Miyu no pudo contenerse más y soltó una carcajada que resonó en todo el salón.
—¡JAJAJAJA! ¡Te lo tenías merecido por hablar tanto!
—¡¿Por qué a mí otra vez?! —se quejó Ren frotándose la zona adolorida.
La profesora Akari ni siquiera se giró desde el pizarrón, ni dejó de escribir la fórmula matemática.
—Porque lleva diez minutos conversando allá atrás como si estuviera en una cafetería.
—Pero... ¡es que estamos descubriendo cosas aterradoras aquí! —intentó justificarse él.
—¿Quiere otra dosis de tiza para que se quede callado del todo?
—... No, profesora.
—Excelente. Prosigamos.
La profesora siguió escribiendo como si nada.

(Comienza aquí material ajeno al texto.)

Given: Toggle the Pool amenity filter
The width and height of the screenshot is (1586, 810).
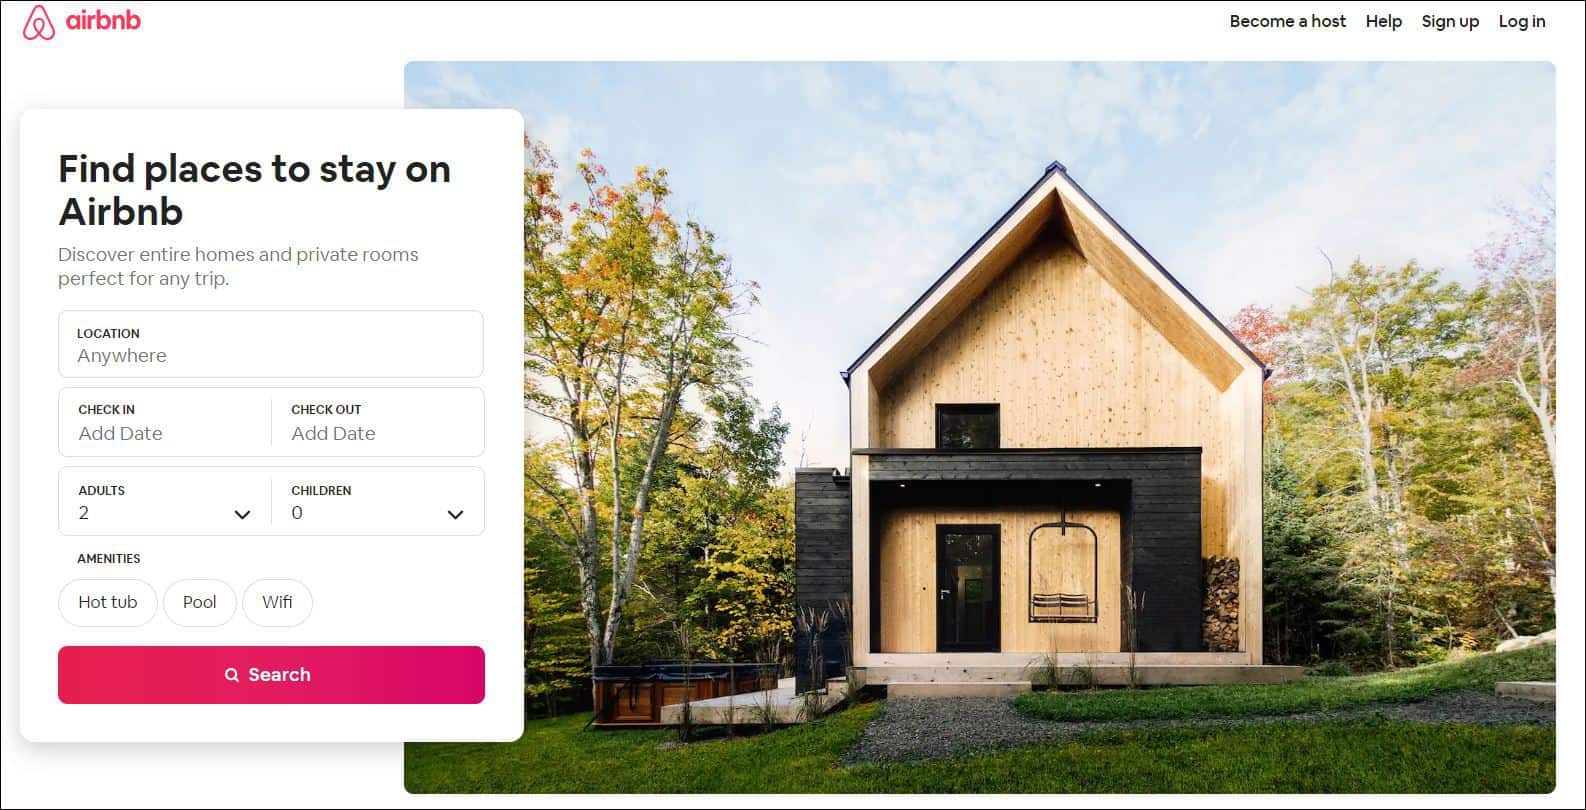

Ren se frotaba el frente derrotado, mientras Miyu seguía riéndose sin piedad y Kaede trataba de ocultar su propia sonrisa detrás del cuaderno.
Y en medio de todo aquel caos, risas, golpes y secretos revelados...Lilia continuaba tomando apuntes.
Como si nada hubiera pasado.
Como si el caos constante que la rodeaba no existiera.
Como si estuviera completamente sola en el aula.
Pasaron unos segundos de silencio relativo, y ella volvió a hablar sin levantar la vista de sus letras perfectas, con esa voz monótona y seria de siempre.
—La profesora posee una precisión y un control de trayectoria admirables. Debería pedirme que la entrene.
Miyu explotó en carcajadas otra vez, doblada sobre su pupitre.
Incluso Kaede tuvo que taparse la boca para no gritar de la risa.
Mientras Ren, sosteniendo su frente adolorida y mirando a su nueva compañera con resignación, solo pudo suspirar profundamente.
Definitivamente...La adaptación de Lilia al mundo normal, pacífico y escolar iba a ser mucho más interesante, peligrosa y divertida de lo que cualquiera había imaginado jamás.